Yes see my advice above — metadata tabulate is what you want. The tutorial at the link above describes exactly how to do this. If you are expecting something different, I suggest writing out a small example here to describe the format that you are looking for.

jlli2000 · June 12, 2023, 3:24am

Hi, Nicolas:

Sorry to bother you again. Here are the script that I used to create barplot and taxa associate with the rep seq. However, I need per sample taxa table created in the barplot and add the rep-seq to the taxa table.

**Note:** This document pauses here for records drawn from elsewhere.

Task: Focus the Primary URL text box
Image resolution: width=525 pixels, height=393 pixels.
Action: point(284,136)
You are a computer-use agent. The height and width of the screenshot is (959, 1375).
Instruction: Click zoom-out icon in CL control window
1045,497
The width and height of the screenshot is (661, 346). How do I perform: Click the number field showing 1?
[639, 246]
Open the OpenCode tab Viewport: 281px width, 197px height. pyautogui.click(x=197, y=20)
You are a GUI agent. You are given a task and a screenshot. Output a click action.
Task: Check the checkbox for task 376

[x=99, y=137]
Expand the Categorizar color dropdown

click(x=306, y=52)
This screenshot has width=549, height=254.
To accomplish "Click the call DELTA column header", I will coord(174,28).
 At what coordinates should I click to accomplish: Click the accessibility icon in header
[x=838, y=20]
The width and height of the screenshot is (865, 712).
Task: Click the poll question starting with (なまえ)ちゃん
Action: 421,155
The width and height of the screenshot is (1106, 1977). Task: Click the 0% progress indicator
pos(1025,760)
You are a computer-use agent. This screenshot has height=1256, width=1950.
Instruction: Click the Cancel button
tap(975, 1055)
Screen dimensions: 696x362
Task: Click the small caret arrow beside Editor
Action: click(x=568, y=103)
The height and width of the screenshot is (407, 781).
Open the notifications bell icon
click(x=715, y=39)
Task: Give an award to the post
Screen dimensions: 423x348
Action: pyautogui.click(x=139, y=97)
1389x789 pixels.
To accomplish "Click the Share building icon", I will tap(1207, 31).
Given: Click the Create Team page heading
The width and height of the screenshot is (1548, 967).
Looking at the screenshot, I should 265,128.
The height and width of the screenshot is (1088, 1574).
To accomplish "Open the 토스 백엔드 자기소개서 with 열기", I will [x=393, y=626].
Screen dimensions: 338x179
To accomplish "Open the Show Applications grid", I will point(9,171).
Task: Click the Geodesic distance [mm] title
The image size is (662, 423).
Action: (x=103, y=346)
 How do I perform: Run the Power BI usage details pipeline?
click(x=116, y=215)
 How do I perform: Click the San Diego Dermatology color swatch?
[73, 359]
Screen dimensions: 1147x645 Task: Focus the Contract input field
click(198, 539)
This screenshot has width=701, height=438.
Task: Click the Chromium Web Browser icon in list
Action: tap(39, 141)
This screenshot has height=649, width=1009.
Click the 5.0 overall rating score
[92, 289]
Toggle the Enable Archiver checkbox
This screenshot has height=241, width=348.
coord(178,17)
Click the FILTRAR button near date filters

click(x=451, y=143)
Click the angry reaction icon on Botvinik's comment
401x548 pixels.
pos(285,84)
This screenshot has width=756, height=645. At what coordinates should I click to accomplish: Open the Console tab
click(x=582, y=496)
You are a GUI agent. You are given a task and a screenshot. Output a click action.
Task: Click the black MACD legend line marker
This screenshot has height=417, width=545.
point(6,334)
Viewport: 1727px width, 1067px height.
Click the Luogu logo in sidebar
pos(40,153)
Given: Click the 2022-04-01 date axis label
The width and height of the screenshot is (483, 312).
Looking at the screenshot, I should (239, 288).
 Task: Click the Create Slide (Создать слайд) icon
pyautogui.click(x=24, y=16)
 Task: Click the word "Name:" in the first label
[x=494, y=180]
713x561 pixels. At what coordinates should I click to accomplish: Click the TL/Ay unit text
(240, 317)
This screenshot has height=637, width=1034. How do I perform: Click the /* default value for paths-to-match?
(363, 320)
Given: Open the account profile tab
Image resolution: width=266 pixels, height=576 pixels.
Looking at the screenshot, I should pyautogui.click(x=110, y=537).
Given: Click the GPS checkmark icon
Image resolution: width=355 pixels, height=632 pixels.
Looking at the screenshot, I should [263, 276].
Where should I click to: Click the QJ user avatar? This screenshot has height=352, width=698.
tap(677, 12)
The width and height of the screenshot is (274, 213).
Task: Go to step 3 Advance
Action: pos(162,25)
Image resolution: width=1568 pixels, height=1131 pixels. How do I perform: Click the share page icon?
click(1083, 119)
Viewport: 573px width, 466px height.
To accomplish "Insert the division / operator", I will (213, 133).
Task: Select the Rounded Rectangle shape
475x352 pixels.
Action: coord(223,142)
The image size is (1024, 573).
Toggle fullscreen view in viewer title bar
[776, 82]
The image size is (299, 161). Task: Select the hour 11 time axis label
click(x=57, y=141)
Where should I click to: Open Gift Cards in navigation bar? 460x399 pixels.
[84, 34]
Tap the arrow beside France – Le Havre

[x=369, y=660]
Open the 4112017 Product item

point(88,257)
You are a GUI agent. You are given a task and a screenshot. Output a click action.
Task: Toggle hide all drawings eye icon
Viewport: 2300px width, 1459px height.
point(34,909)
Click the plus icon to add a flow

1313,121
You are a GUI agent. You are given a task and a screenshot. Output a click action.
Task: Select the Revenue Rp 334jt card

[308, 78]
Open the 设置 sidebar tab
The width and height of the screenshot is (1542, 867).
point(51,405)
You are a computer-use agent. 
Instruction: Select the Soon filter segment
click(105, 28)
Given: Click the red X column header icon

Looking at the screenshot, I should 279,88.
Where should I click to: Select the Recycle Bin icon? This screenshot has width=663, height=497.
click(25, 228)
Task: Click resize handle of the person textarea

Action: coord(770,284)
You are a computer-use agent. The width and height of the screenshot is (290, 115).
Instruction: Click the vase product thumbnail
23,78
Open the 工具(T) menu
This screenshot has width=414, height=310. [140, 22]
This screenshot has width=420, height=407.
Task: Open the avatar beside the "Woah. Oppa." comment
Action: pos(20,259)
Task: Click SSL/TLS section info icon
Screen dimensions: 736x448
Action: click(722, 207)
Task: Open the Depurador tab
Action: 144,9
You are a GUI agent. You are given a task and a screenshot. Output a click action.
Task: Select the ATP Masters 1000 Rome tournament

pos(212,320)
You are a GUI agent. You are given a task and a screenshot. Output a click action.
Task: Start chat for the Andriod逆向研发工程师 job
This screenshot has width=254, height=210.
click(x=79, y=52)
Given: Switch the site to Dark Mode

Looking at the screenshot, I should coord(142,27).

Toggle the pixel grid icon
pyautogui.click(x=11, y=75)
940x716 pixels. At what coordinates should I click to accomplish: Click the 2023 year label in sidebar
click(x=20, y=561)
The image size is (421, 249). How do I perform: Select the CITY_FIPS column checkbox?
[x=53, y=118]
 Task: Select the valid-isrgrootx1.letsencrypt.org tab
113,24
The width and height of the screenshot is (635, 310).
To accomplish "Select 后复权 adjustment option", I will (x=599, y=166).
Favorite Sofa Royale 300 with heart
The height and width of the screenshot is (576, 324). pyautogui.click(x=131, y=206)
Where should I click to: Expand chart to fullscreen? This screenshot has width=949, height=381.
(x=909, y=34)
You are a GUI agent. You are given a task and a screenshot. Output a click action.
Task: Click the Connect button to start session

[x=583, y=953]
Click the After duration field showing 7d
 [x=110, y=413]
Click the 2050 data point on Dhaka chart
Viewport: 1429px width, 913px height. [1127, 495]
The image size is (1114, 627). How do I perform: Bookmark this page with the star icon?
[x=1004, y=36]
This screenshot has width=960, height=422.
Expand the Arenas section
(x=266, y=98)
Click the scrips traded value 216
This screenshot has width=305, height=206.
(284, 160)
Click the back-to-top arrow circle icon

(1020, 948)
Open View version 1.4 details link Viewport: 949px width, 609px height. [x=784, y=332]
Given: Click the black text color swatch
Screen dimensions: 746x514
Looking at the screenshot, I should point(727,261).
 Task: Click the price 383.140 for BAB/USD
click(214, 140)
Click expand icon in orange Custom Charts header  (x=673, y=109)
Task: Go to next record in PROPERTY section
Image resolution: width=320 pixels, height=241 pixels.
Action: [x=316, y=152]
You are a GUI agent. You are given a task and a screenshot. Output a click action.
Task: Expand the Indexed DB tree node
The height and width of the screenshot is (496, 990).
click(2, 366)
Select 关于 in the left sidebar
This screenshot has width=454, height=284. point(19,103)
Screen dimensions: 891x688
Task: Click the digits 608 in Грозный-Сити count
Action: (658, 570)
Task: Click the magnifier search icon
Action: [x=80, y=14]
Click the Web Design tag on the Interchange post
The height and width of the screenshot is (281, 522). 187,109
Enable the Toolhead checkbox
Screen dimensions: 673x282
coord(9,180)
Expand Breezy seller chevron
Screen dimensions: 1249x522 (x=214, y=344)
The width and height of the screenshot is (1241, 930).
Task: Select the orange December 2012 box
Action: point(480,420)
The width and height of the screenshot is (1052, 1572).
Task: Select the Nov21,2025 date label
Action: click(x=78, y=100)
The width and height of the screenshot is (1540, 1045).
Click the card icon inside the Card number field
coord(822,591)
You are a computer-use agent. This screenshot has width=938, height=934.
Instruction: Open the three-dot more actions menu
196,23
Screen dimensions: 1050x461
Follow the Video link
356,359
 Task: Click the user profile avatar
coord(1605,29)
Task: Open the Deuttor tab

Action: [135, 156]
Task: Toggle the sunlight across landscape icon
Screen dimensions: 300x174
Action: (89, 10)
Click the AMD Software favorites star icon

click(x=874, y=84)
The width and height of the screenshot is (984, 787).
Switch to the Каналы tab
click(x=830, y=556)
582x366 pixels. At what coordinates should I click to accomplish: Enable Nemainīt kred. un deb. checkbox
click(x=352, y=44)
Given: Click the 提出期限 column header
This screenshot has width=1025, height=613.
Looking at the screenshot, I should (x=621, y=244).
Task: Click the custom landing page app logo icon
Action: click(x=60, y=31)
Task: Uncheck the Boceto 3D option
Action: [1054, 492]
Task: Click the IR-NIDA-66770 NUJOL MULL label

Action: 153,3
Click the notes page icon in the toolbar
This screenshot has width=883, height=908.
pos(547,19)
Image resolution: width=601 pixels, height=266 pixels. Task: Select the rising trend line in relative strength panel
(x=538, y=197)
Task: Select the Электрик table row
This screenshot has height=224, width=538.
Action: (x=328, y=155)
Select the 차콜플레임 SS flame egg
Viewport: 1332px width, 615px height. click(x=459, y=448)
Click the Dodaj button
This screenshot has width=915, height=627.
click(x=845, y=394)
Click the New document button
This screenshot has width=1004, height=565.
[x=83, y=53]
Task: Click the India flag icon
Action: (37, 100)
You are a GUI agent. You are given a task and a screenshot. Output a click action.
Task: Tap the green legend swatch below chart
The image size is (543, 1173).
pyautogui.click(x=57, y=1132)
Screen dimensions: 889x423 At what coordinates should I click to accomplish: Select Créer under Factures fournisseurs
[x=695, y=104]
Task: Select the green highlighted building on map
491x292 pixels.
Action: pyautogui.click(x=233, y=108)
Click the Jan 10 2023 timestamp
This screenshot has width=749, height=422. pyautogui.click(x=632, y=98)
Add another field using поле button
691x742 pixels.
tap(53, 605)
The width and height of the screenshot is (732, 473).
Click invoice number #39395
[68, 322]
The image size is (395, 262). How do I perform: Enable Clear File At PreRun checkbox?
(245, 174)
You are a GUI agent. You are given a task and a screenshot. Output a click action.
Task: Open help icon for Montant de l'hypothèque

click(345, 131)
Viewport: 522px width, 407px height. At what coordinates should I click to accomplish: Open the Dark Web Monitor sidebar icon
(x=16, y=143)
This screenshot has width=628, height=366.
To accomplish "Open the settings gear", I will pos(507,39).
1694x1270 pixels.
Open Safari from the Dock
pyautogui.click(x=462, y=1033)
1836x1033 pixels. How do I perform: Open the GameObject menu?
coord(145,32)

I am new to the Qiime. I would appreciate you more help. Thanks, Jin

qiime tools import
--type 'SampleData[PairedEndSequencesWithQuality]'
--input-path F230
--input-format CasavaOneEightSingleLanePerSampleDirFmt
--output-path F230-fullrun.qza

qiime cutadapt trim-paired
--i-demultiplexed-sequences F230-fullrun.qza
--p-cores 46
--p-front-f GGTCAACAAATCATAAAGATATTGG
--p-front-r CTTATRTTRTTTATNCGNGGRAANGC
--p-error-rate 0.4
--p-minimum-length 200
--p-discard-untrimmed
--p-overlap 10
--o-trimmed-sequences F230-fullrun-trimmed.qza

qiime dada2 denoise-paired
--p-n-threads 0
--i-demultiplexed-seqs F230-fullrun-trimmed.qza
--p-trim-left-f 0
--p-trim-left-r 0
--p-trunc-len-f 200
--p-trunc-len-r 180
--p-chimera-method consensus
--o-representative-sequences trimmed-F230-fullrun-rep-seqs-dada2.qza
--o-table trimmed-F230-fullrun-table-dada2.qza
--o-denoising-stats trimmed-F230-fullrun-stats-dada2.qza

qiime feature-classifier classify-consensus-blast
--i-query trimmed-F230-fullrun-rep-seqs-dada2.qza
--i-reference-taxonomy bold_database/bold_taxa-derep2.qza
--i-reference-reads bold_database/bold_seqs-derep2.qza
--o-classification bold_F230-fullrun-trimmed-rep-seqs-dada2-taxa-derep2.qza
--p-perc-identity 0.97
--p-maxaccepts 10

qiime feature-table filter-features
--i-table trimmed-F230-fullrun-table-dada2.qza
--m-metadata-file bold_F230-fullrun-trimmed-rep-seqs-dada2-taxa-derep2.qza
--o-filtered-table FilteredSusan-F230-fullrun-trimmed-table-dada2-derep2.qza

taxa abundance table at species level. Download from Susan_F230-sample-barplot-derep2.qzv

qiime taxa barplot
--i-table FilteredSusan-F230-fullrun-trimmed-table-dada2-derep2.qza
--i-taxonomy bold_F230-fullrun-trimmed-rep-seqs-dada2-taxa-derep2.qza
--m-metadata-file F230-original-sample-metadata.tsv
--o-visualization Susan_F230-sample-barplot-derep2.qzv

#assiciate sequences with taxa
qiime metadata tabulate
--m-input-file trimmed-F230-fullrun-rep-seqs-dada2.qza
--m-input-file bold_F230-fullrun-trimmed-rep-seqs-dada2-taxa-derep2.qza
--o-visualization trimmed-F230-fullrun-rep-seqs-taxa-dada2test.qzv

Nicholas_Bokulich · June 13, 2023, 6:37am

as explained above, this is not possible with the table that you are exporting from the barplot visualization. Please read my advice above about this.